See, also, Thomas v. Rauer (Kan.) 64 P. 80; 34 C. J. 948.

This renders unnecessary a discussion of subdivision (b) under the second proposition.

Finally, it is contended that defendant, having renewed the note, is estopped as a matter of law from alleging failure of consideration.

The question of estoppel was not raised in the trial court. Furthermore, the rule relied upon is that one who gives a note in renewal of another note, with knowledge at the time of a failure of consideration for the original note, or false representations in procuring the note, waives such defense and cannot set it up to defeat recovery on the renewal note.

This necessarily involves the question of fact whether defendant knew at the time of the renewal, or should have known, of the fraud.

It cannot be said as a matter of law under the record that defendants had such knowledge.

Plaintiff’s theory at the trial was that the note sued upon grew out of the note for $4,000, dated August 28, 1929, and renewed from time to time until the note here involved, for the sum of $4,160, was executed.

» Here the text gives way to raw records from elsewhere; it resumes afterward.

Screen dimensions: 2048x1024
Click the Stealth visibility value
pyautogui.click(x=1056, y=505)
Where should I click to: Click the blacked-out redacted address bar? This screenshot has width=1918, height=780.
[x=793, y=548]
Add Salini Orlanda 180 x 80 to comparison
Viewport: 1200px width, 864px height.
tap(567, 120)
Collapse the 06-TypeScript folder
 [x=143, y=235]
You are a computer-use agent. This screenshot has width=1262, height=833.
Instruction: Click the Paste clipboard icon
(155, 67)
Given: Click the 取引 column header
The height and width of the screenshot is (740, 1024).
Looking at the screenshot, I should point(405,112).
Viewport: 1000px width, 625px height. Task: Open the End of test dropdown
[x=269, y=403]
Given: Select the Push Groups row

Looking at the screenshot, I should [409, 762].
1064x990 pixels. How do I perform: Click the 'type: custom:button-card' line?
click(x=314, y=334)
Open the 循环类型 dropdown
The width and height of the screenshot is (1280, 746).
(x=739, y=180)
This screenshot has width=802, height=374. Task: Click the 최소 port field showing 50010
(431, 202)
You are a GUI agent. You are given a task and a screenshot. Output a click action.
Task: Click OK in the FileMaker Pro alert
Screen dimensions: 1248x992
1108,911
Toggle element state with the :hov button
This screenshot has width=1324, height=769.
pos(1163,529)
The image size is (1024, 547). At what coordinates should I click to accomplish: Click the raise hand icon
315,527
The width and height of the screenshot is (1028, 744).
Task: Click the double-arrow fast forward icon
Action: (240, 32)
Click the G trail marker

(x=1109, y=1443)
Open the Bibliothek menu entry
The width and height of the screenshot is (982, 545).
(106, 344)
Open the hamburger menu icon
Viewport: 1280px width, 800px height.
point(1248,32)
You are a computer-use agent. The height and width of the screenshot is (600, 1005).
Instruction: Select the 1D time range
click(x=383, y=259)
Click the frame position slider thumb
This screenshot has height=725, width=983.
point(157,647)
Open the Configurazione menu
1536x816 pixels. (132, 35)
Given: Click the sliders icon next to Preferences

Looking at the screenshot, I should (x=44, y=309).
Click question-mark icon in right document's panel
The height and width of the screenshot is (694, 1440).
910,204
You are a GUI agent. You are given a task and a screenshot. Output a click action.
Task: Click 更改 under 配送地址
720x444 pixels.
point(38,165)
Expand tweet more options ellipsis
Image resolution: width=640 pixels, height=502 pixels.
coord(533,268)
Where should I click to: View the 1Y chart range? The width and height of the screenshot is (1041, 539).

Plaintiff, at page 40 of the brief, asserts:

“The original note was executed in the sum of $4,000, on the 29th day of August, 1929, and was renewed at various times, until the 15th day of October, 1931, when the note sued on herein in the sum of $4,160, and mortgage securing the same were executed and thereafter recorded.”

Defendants’ theory was that the $4,000 note dated August 29, 1929, was fully paid on October 22, 1929, when he gave the check introduced in evidence for the sum of $7,-172. This issue, as shown above, was presented to the jury by the instruction quoted, and the jury found in accord with the theory of the defendant.

The judgment is affirmed.

BAYLESS, Y. O. J., and PI-IELPS, CORN, GIBSON, HURST, and DAVISON, JJ„ concur. OSBORN, C. J., and WELCH, J., absent.